According to the paper:

The trial emerged from the marketing division with a marketing objective; Merck’s marketing division collected, analyzed, and disseminated both the scientific and the marketing data; and Merck did not reveal the marketing purposes of the trial to participants, physician-investigators, and institutional review board members.

For those of us who read Melody Petersen’s book, Our Daily Meds, such news isn’t as surprising as it ought to be, but all the same, we’re glad to see this truth vs. advertising getting into the medical literature.

Now you CMAP, now you don’t

The Dallas Morning News reports that the Children’s Medication Algorithm Project, a preferred drug program for psychiatric medications in Texas, has been halted as part of an ongoing investigation by that state’s Attorney General.  TMAP, the adult precursor, triggered a suit alleging undue pharmaceutical company influence on the selection of the drugs.
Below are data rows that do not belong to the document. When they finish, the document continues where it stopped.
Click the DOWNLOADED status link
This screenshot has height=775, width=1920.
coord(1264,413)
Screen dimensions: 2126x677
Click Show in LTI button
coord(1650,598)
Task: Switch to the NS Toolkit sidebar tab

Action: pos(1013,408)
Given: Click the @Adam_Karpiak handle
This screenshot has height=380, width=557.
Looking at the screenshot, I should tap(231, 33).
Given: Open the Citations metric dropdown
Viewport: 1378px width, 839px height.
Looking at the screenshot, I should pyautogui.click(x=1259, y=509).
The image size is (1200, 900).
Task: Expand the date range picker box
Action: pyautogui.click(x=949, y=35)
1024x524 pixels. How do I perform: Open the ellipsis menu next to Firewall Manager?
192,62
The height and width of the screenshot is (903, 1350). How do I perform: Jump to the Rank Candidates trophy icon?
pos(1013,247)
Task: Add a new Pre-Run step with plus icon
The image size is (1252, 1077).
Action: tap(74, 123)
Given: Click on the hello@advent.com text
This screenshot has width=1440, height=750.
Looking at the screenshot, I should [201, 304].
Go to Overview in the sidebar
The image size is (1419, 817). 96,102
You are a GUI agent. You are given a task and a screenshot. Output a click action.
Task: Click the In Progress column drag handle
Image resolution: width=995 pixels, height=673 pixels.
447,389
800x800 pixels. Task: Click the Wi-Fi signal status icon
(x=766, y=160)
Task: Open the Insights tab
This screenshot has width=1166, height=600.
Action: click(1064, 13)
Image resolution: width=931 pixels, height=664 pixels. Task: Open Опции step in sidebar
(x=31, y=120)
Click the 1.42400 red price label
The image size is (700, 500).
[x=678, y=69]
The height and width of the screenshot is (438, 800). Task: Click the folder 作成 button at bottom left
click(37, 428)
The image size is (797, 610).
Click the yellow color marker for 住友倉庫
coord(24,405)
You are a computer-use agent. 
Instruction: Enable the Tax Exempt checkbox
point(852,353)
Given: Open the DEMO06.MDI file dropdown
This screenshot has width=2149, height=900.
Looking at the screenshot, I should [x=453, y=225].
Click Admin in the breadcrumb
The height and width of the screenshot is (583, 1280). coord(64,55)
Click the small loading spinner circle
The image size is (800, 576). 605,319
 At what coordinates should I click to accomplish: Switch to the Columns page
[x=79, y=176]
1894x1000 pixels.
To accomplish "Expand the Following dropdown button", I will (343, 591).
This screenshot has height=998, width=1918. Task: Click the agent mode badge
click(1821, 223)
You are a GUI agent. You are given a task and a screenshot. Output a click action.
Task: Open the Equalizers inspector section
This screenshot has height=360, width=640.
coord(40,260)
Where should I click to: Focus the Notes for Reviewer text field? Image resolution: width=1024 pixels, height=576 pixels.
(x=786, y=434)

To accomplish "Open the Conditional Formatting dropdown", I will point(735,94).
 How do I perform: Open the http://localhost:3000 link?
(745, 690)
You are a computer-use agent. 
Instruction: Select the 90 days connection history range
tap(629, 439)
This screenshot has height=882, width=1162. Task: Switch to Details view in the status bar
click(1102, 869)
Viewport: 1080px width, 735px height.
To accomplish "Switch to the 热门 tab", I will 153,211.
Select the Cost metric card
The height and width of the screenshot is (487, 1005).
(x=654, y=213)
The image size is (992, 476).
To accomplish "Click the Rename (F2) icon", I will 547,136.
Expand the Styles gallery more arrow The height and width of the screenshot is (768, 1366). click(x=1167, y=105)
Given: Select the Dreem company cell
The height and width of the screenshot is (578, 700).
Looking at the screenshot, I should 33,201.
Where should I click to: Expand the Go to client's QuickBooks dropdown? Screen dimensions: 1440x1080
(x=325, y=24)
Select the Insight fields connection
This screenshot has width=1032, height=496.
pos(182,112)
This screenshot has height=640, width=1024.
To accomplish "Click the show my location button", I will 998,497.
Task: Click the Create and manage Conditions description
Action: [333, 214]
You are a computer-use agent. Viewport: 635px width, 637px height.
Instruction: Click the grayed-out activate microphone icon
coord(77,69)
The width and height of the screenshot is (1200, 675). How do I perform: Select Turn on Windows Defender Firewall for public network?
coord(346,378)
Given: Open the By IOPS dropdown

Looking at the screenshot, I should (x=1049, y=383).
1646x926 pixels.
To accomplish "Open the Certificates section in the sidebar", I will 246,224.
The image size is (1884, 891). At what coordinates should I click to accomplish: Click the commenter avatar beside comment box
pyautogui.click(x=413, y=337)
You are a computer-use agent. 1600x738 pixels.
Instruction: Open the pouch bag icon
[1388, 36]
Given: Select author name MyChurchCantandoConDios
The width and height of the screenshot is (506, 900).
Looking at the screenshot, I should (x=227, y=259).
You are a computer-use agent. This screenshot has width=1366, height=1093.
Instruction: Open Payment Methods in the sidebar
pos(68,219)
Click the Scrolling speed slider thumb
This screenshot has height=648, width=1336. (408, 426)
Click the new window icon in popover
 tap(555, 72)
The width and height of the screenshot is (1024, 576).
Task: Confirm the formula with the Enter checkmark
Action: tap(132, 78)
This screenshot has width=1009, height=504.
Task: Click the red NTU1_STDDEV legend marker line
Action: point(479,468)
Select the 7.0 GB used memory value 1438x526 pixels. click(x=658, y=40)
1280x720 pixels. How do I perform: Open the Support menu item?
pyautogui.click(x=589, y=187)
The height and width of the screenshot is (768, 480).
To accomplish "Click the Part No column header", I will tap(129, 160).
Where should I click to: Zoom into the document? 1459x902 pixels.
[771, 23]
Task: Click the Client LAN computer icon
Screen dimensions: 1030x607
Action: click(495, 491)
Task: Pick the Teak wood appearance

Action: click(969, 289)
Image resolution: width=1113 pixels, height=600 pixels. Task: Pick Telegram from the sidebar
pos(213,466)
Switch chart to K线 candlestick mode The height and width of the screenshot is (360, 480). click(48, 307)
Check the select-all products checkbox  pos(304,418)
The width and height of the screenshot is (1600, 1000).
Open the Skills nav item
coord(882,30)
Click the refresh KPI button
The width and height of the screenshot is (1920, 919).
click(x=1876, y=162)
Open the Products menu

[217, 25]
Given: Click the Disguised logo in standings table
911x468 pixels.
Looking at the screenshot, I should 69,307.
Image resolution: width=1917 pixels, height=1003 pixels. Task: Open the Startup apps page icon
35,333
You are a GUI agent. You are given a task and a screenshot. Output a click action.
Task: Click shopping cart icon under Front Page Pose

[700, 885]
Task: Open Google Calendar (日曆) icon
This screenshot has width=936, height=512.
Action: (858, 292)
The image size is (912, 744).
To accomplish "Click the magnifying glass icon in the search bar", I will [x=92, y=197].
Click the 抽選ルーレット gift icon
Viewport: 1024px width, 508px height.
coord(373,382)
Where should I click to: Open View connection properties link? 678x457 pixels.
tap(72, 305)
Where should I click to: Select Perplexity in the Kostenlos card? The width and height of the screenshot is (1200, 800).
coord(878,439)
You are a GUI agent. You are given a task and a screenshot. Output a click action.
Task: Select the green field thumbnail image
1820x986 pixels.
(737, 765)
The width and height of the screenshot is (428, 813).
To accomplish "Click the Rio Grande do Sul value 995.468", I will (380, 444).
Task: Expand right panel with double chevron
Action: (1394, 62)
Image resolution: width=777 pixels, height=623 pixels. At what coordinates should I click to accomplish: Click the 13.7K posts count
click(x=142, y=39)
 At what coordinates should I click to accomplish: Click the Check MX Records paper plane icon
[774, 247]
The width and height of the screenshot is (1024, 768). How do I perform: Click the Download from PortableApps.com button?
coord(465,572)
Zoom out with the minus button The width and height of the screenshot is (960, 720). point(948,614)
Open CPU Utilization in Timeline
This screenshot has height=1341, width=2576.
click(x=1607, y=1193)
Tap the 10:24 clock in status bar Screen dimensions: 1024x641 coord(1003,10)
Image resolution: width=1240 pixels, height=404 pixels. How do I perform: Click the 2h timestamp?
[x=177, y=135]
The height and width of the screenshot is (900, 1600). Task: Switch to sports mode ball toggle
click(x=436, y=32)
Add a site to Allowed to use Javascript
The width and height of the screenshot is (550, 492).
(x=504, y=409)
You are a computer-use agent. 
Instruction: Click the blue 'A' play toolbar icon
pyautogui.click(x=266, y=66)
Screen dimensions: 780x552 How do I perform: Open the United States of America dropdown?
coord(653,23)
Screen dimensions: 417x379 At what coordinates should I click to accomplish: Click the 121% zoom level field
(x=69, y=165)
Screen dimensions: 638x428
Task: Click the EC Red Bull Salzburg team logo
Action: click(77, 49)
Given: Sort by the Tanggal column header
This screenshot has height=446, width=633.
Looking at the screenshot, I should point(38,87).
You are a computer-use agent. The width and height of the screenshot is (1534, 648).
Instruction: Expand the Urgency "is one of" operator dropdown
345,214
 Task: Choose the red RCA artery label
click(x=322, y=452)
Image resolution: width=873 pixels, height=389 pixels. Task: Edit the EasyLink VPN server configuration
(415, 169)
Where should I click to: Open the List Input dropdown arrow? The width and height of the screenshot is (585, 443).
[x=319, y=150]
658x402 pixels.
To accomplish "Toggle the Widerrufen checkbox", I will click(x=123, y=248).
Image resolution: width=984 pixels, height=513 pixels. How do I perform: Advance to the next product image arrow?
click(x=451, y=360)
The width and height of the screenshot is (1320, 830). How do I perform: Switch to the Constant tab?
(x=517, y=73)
According to News, “[a]t least four of CMAP’s key developers – all affiliated with the University of Texas system, and all of them published child psychiatry experts – have received research funding from drug companies, or have been consultants and speakers for several different pharmaceutical firms.”

“In our country, there’s been a switch from taking care of people to focusing on big corporate money,” Rep. Juan Escobar told the News.  According to the News, Rep. Escobar proposed unsuccessful legislation in Texas last year that “would have banned researchers or government employees funded by the pharmaceutical industry from designing state psychiatric drug protocols.”

Hat tip to Pharmalot.

Deja – vu all over again

Harry and Louise are back, and they’re having some second thoughts about healthcare. Check out the story in the Detroit Free-Press here.

Should have used the Patriot Act

Tuesday, March 25th, 2008

Yesterday, the Wall Street Journal Health Blog talked with JAMA editor-in-chief Cathy D’Angelis about this editorial, which breathed a big sigh of peer-review relief at a judge’s decision to stop Pfizer from getting its hands on some confidential journal documents.

In continuing court cases over adverse cardiac events skipped over in ads for its pain drugs Celebrex and Bextra, Pfizer subpoenaed from JAMA and sister publication Annals of Internal Medicine all documents relating to the drugs – including the internal comments, correspondence, and profiles of peer reviewers, among the most guarded of guarded documents in academia. Earlier this month, a district court judge ruled denied the motion to compel subpoena, effectively shutting the door on Pfizer’s attempt to get into the proverbial back room of medical journal peer review.

This is good news to D’Angelis. One of the reasons the peer-review process works, she said, is that reviewers trust the anonymity and confidentiality of the process, and handing over such revealing into the internal workings of the process would not only give a pharmaceutical giant a super-inside look at how scientific papers are vetted and published at two major medical journals, but would harm participation in the process itself.

“You’re asking people to put their reputation on the line, to spend their time, their expertise and their effort for nothing,” D’Angelis told the Healthblog. “Why should they do it if they fear there’s going to be some retribution?”